How to complete this task —
Retype the listing found below exactly, but leave out each picture.

Material provided —

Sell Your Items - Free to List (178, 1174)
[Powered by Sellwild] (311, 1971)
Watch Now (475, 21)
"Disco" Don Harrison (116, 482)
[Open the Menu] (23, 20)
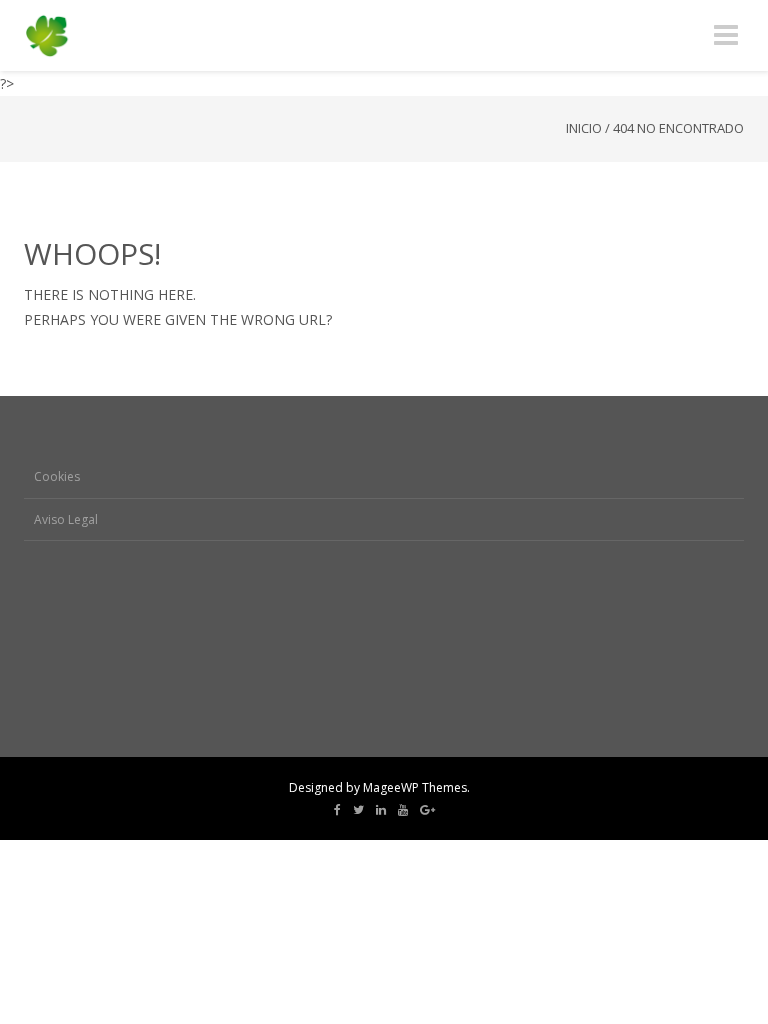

Response to this task —
Sell Your Items - Free to List (178, 1174)
[Powered by Sellwild] (311, 1971)
Watch Now (475, 21)
"Disco" Don Harrison (116, 482)
[Open the Menu] (23, 20)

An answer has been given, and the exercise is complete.